Related
In equal-width discretization, the variable values are assigned to intervals of the same width. The number of intervals is user-defined and the width is determined by the minimum/maximum values and the number of intervals.
For example, given the values 10, 20, 100, 130 the minimum is 10 and the maximum is 130. If the user defines the number of intervals as six, given the formula:
Interval Width = (Max(x) - Min(x)) / N
The width is (130 - 10) / 6 = 20
And the six zero-based intervals are: [ 10, 30, 50, 70, 90, 110, 130]
Finally, the interval assignments are defined for each element in the dataset:
Value in the dataset New feature engineered value
10 0
20 0
57 2
101 4
130 5
I have the following code that uses a pandas dataframe with a sklean function to divide the dataframe in equal width intervals:
from sklearn.preprocessing import KBinsDiscretizer
discretizer = KBinsDiscretizer(n_bins=10, encode='ordinal', strategy='uniform')
df['output_col'] = discretizer.fit_transform(df[['input_col']])
This works fine, but I need to implement an equivalent dask function that will trigger the process in parallel in multiple partitions, and I cannot find KBinsDiscretizer in dask_ml.preprocessing Any suggestions? I cannot use map_partitions because it will apply the function to each partition independently, and I need the intervals applied to the entire dataframe.
You're facing a common tradeoff with distributed workflows. Do you want to spend the time/resource/compute required to determine the exact min/max, which is a pre-requisite for the binning scheme you describe, or is an approximate answer alright? If the latter, how do you design an algorithm which adequately captures the data's min/max while remaining efficient?
We can start with the exact solution, since it's easier to implement. The key is simply to find the min and max first, then digitize the data. Note that this requires computing all values in the column twice. If persisting the data is an option (e.g. you are working with a distributed cluster or can fit the column to be binned in memory), it would help avoid unecessary repetition:
def discretize_exact(
s: dask.dataframe.Series, K: int
) -> dask.dataframe.Series:
"""

• • • • • • •

• Set of tasks:
- A) In the discretization thread, why does the person asking say map_partitions won't work for them? Answer in one to three sentences.
- B) In the discretization thread, turn the paragraph beginning "We can start with the exact solution" into a short list that keeps its main facts.
- C) Resume the discretization thread from the point where it stops.
The records that follow come from a separate source.

• Extracted entries:

• • • • • • •

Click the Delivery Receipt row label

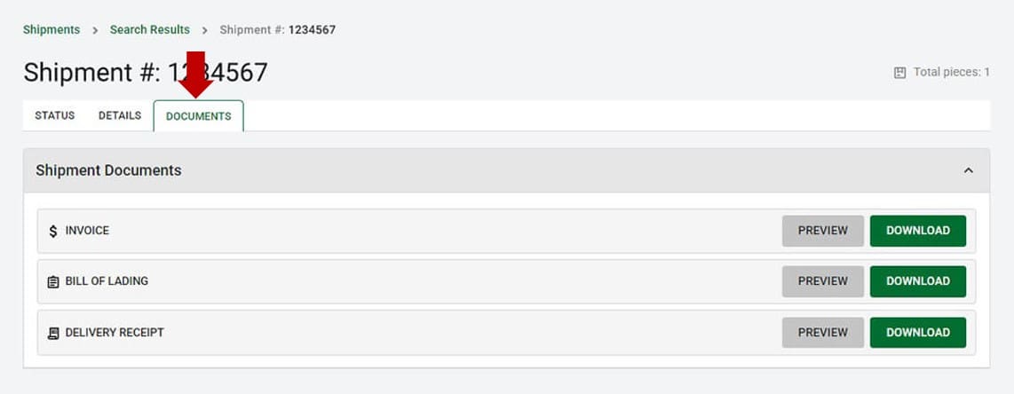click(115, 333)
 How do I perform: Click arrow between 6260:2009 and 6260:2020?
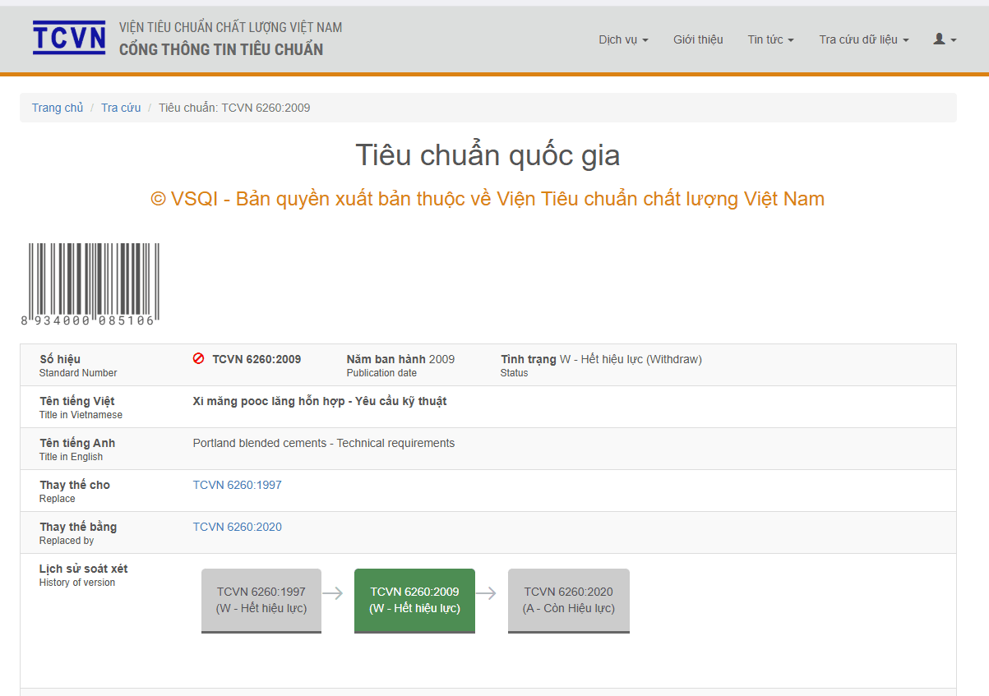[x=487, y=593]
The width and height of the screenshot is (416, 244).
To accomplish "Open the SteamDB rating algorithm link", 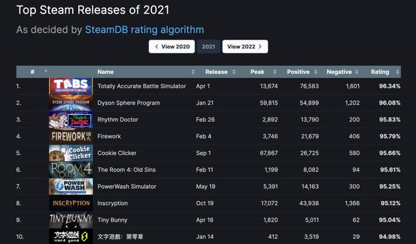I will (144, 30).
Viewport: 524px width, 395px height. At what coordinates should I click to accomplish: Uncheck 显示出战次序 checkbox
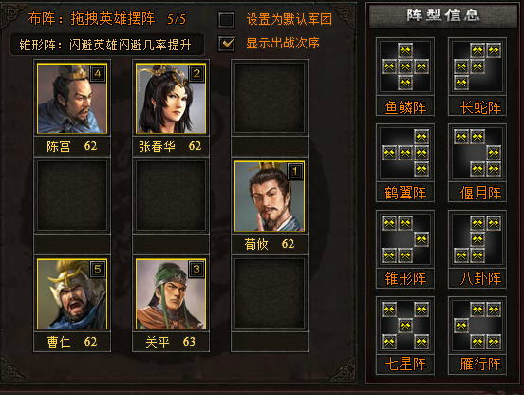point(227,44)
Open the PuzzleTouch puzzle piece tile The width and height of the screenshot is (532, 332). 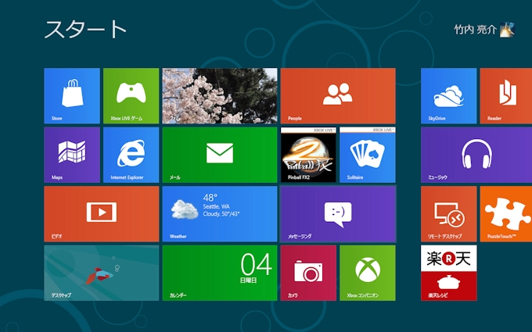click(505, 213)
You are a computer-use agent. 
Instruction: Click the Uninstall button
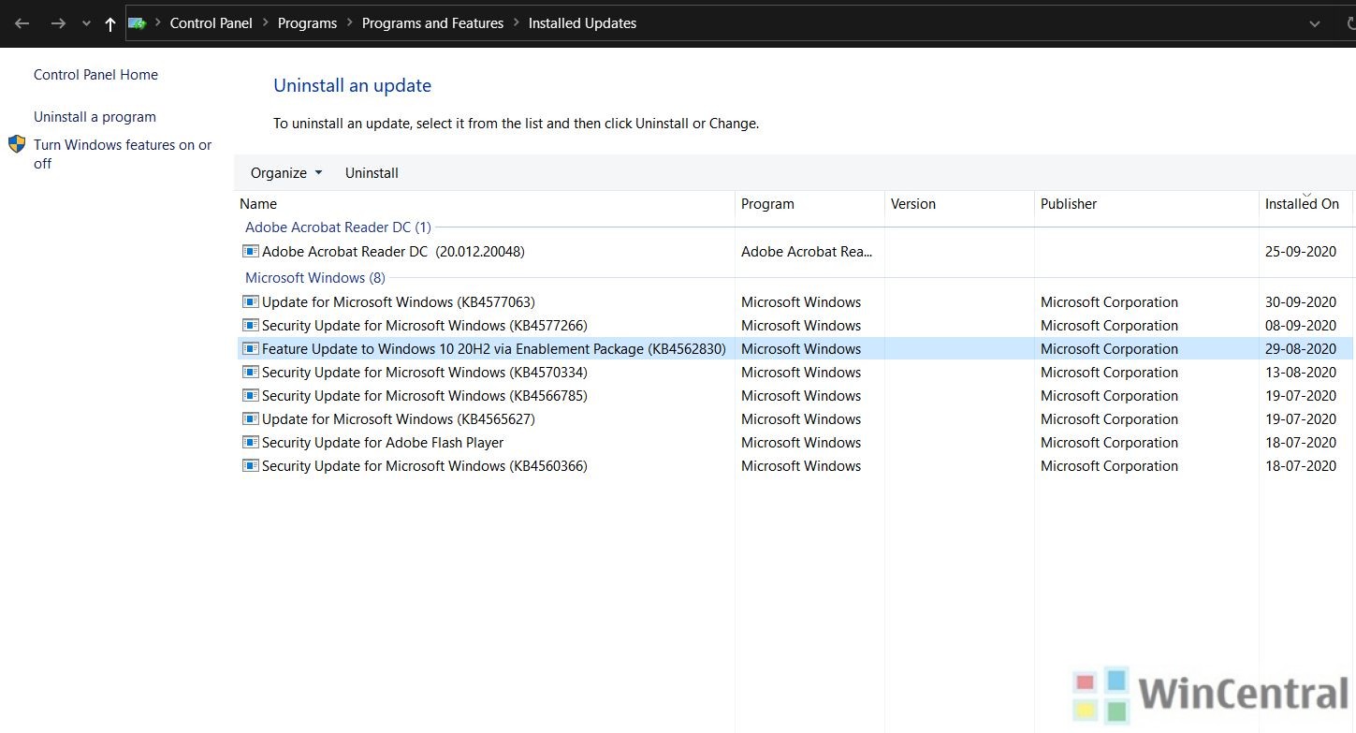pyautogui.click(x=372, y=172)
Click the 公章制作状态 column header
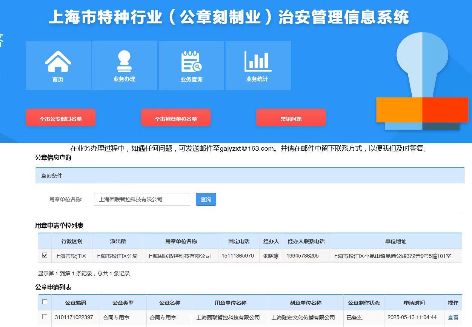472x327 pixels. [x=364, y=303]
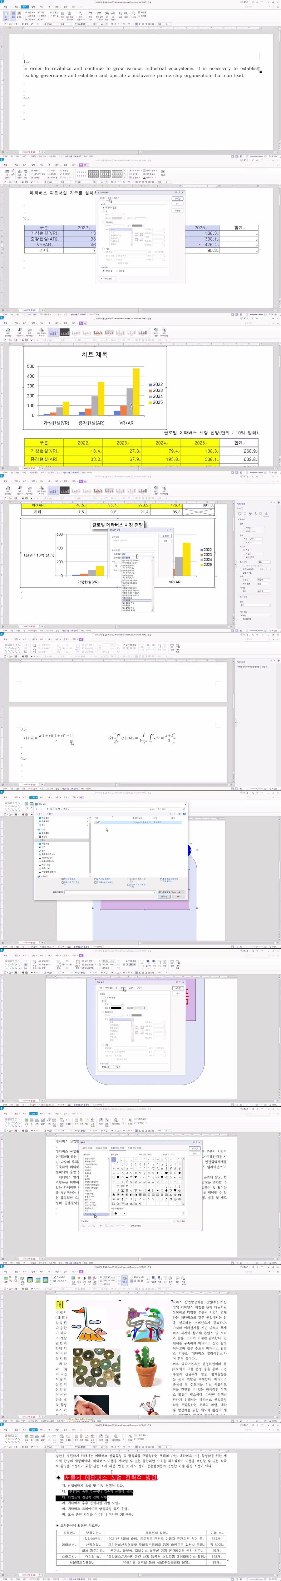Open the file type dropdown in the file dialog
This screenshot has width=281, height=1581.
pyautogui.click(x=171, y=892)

• • • • • • •

• Task-by-task answers:
- A) map_partitions applies the function to each partition on its own. The person needs the intervals to be worked out from, and applied across, the entire dataframe.

- B)
- Start with the exact solution, since it is easier to implement.
- Find the min and max first, then digitize the data.
- This means computing all values in the column twice.
- If you can persist the data (for example, on a distributed cluster, or if the column to be binned fits in memory), doing so helps avoid needless repetition.

- C)
Discretize values in dask.dataframe Series into K equal-width bins
Parameters
----------
s : dask.dataframe.Series
Series with values to be binned
K : int
Number of equal-width bins to generate
Returns
-------
binned : dask.dataframe.Series
dask.dataframe.Series with scheduled np.digitize operation
called using map_partitions. The values in ``binned`` will
be in [0, K] giving the index of the K bins in the interval
[vmin, vmax].
"""
# schedule the min/max computation
vmin, vmax = s.min(), s.max()
# compute vmin and vmax together so we only compute once
vmin, vmax = dask.compute(vmin, vmax)
# will create K - 1 equal width bins, with
# the outer ends open, such that the first bin will be
# (-inf, vmin + step) and the last will be [vmax - step, inf)
bins = np.linspace(vmin, vmax, (K + 1))[1:-1]
return s.map_partitions(
np.digitize,
bins=bins,
meta=('binned', 'uint16'),
)
This does (I think) what you're looking for, but does involve computing the min and max first prior to scheduling the binning operation. Using an example frame:
import dask.dataframe, pandas as pd, numpy as np
N = 10000
df = dask.dataframe.from_pandas(
pd.DataFrame({'a': np.random.random(size=N)}),
chunksize=1000,
)
We can use the above function to discretize our data:
In [68]: df['binned_a'] = discretize_exact(df['a'], K=10)
In [69]: df
Out[69]:
Dask DataFrame Structure:
a binned_a
npartitions=10
0 float64 uint16
1000 ... ...
... ... ...
9000 ... ...
9999 ... ...
Dask Name: assign, 40 tasks
In [70]: df.compute()
Out[70]:
a binned_a
0 0.548415 5
1 0.872668 8
2 0.466869 4
3 0.133986 1
4 0.833126 8
... ... ...
9995 0.223438 2
9996 0.575271 5
9997 0.922593 9
9998 0.030127 0
9999 0.204283 2
[10000 rows x 2 columns]
Alternatively, you could try to approximate the bin edges. You could do this a number of ways, including sampling the dataframe to identify the min/max of one or more partitions, or you the user could provide an overly wide-estimate of the range. Note that, depending on your workflow, computing the first partition may still involve computing a large part of the overall graph, or even the entire graph if e.g. the dataframe was reshuffled in a recent step.
def find_minmax_of_first_partition(
s: dask.dataframe.Series
) -> tuple[float, float]:
"""
Find the min and max of the first partition of a dask.dataframe.Series
"""
partition_0_stats = (
s.partitions[0].compute().agg(['min', 'max'])
)
return (
partition_0_stats['min'].item(),
partition_0_stats['max'].item(),
)
You could widen this range if desired, using your intuition about the spread of the values:
vmin_p0, vmax_p0 = find_minmax_of_first_partition(df['a'])
range_p0 = (vmax_p0 - vmin_p0)
mean_p0 = (vmin_p0 + vmax_p0) / 2
# guess that the overall data is within 10x the range of partition 1
min_est, max_est = mean_p0 - 5*range_p0, mean_p0 + 5*range_p0
# now, bin all values using this estimated min, max. Note that
# any data falling outside your estimated min/max value will be
# coded as values 0 or K + 1.
bins = np.linspace(min_est, max_est, (K + 1))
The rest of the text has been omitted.